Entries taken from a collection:
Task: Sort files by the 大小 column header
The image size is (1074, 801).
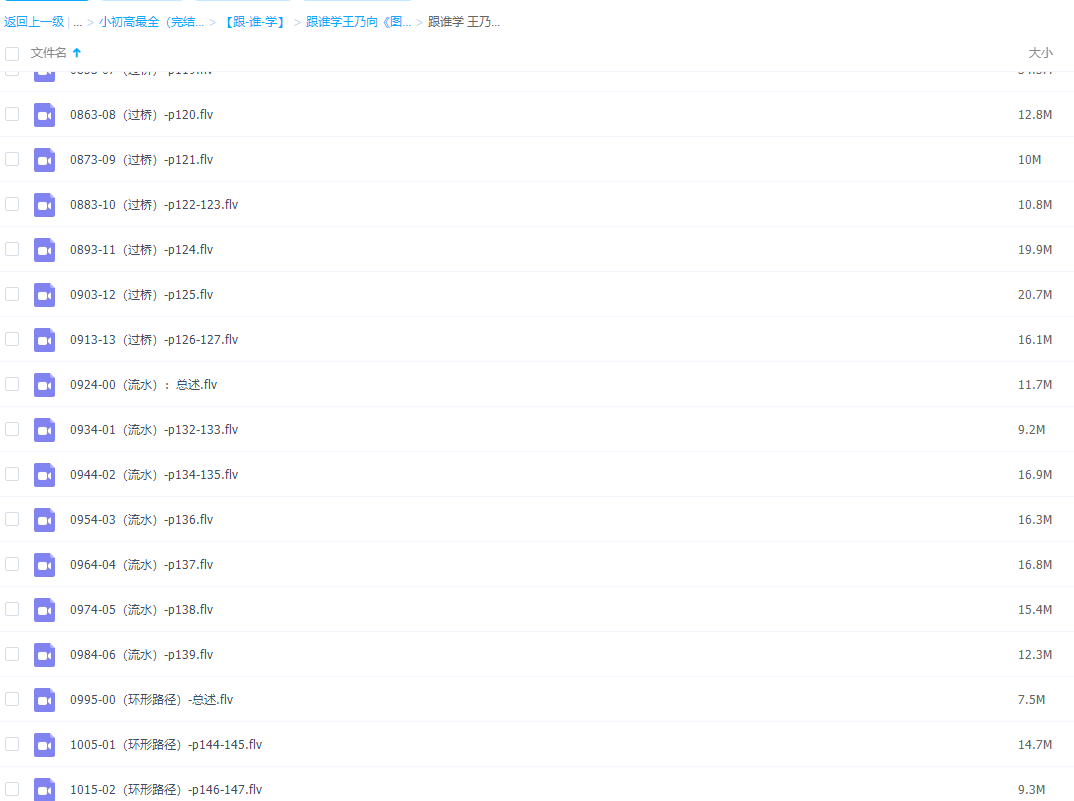Action: click(x=1040, y=52)
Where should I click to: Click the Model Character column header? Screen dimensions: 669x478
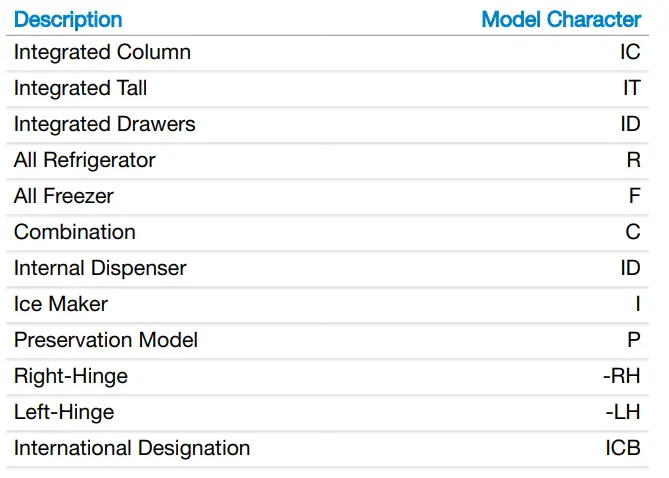coord(560,19)
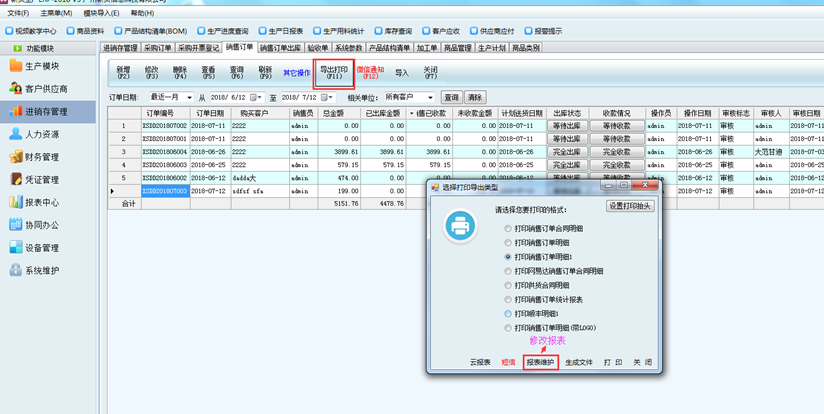Image resolution: width=824 pixels, height=414 pixels.
Task: Go to 凭证管理 in the sidebar
Action: (40, 180)
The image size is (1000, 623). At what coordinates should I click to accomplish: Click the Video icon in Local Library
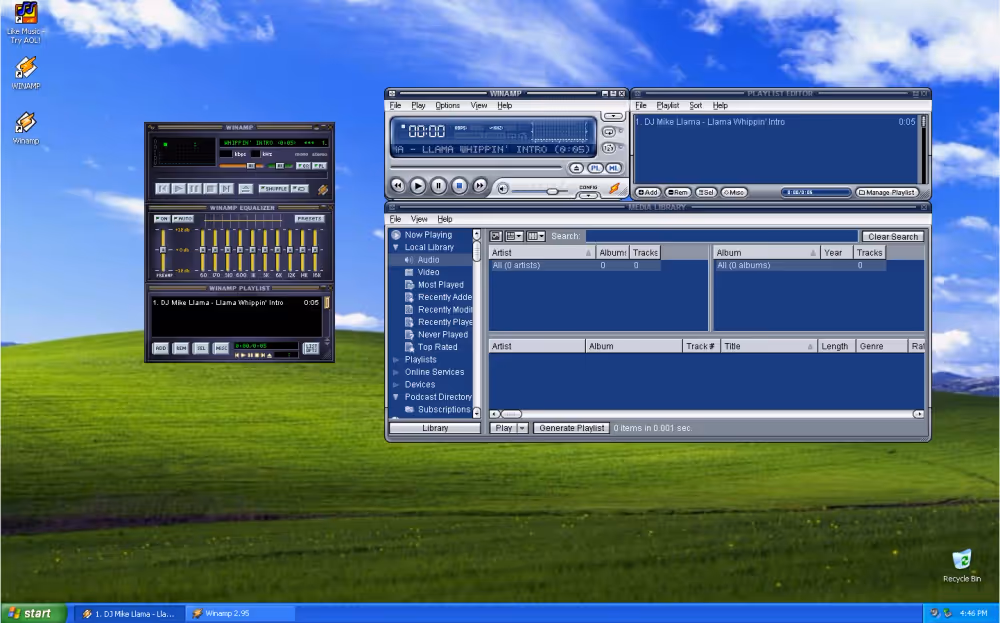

TASK DETAILS
If an entry holds a picture, skip the picture and print the rest of the data exactly.

EXERCISE ANSWER
Task: Sort files by the 大小 column header
The image size is (1074, 801).
Action: click(x=1040, y=52)
Where should I click to: Click the Model Character column header? Screen dimensions: 669x478
coord(560,19)
Image resolution: width=824 pixels, height=414 pixels.
Task: Go to 凭证管理 in the sidebar
Action: (40, 180)
The image size is (1000, 623). At what coordinates should I click to accomplish: Click the Video icon in Local Library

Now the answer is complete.